今回の改良による具体的な価格アップ幅は約20万円程度と見込まれており、上級オフロードモデルとしてのさらなる魅力向上が図られています。
改良されたランドローバー新型ディフェンダーは、2025年5月28日に欧州で発表され、すでに受注が開始されています。米国市場への導入は少し遅れる見込みです。日本市場における正式な発売日や詳細な仕様については、今後のランドローバージャパンからの発表が待たれますが、その登場を心待ちにしているファンは少なくないでしょう。ランドローバーは、この改良されたディフェンダーによって、ブランドの持つ力強さと先進性をさらにアピールし、クロスカントリーSUV市場におけるリーダーシップを強化していく考えです。
編集部から一言
ランドローバー新型ディフェンダーは、その輝かしい歴史と伝統的なオフロード性能を大切に受け継ぎながら、デザイン、テクノロジー、パフォーマンスのあらゆる面で現代的な進化を遂げました。エクステリアの洗練、インテリアの質感と機能性の向上、そしてパワートレインの多様化は、幅広いユーザーの期待に応えるものです。特に、伝統の5.0リッターV8スーパーチャージャーエンジンの継続搭載の可能性は、エンスージアストにとって朗報であり、一方で新たに設定された「ディフェンダー オクタ」は、その圧倒的な性能でディフェンダーのパフォーマンスイメージを新たな高みへと引き上げました。
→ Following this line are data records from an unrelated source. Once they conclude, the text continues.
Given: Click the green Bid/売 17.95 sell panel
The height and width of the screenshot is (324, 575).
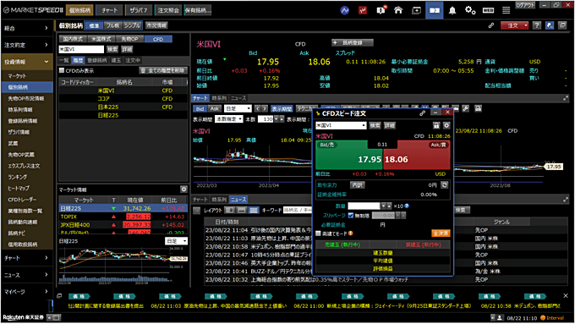Looking at the screenshot, I should pyautogui.click(x=348, y=154).
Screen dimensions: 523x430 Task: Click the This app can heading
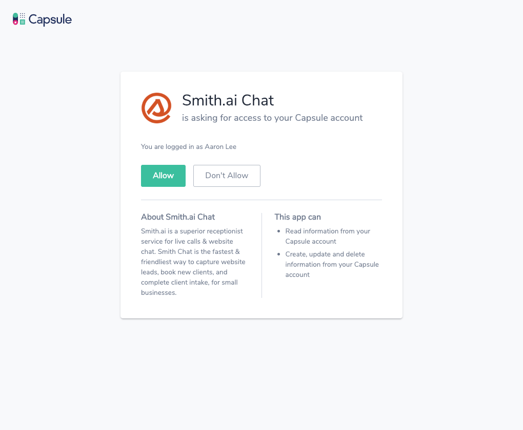[297, 217]
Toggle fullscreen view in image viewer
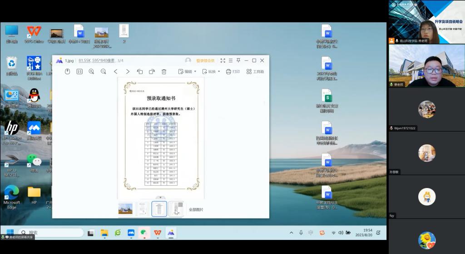The height and width of the screenshot is (254, 465). click(223, 61)
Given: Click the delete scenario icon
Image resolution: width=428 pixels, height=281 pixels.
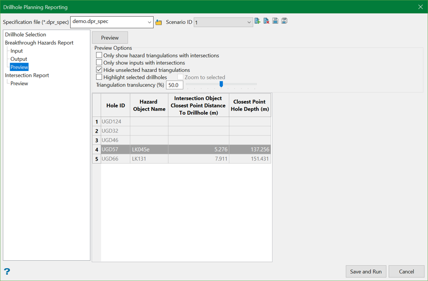Looking at the screenshot, I should tap(266, 21).
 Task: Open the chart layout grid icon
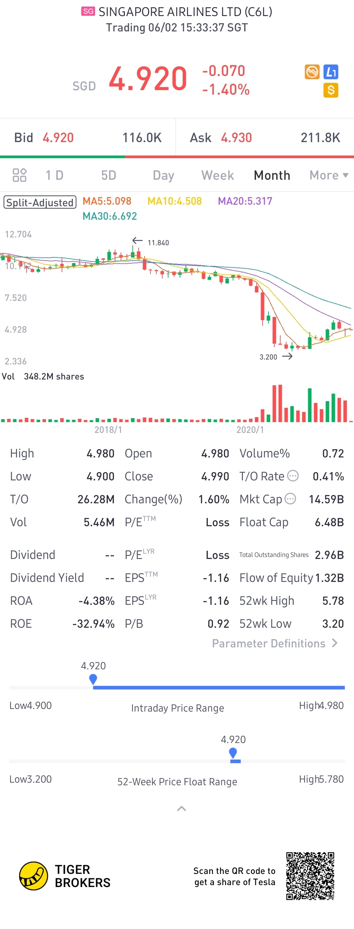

安全性や環境性能への配慮も怠りなく、日常の使い勝手から過酷な冒険まで、あらゆるシーンでオーナーに最高の体験を提供してくれる一台となるでしょう。進化を続ける生ける伝説、新型ディフェンダーが、これからも世界中の道なき道、そして舗装路において、新たな物語を刻み続けていくことは間違いありません。その動向から、ますます目が離せない存在と言えるでしょう。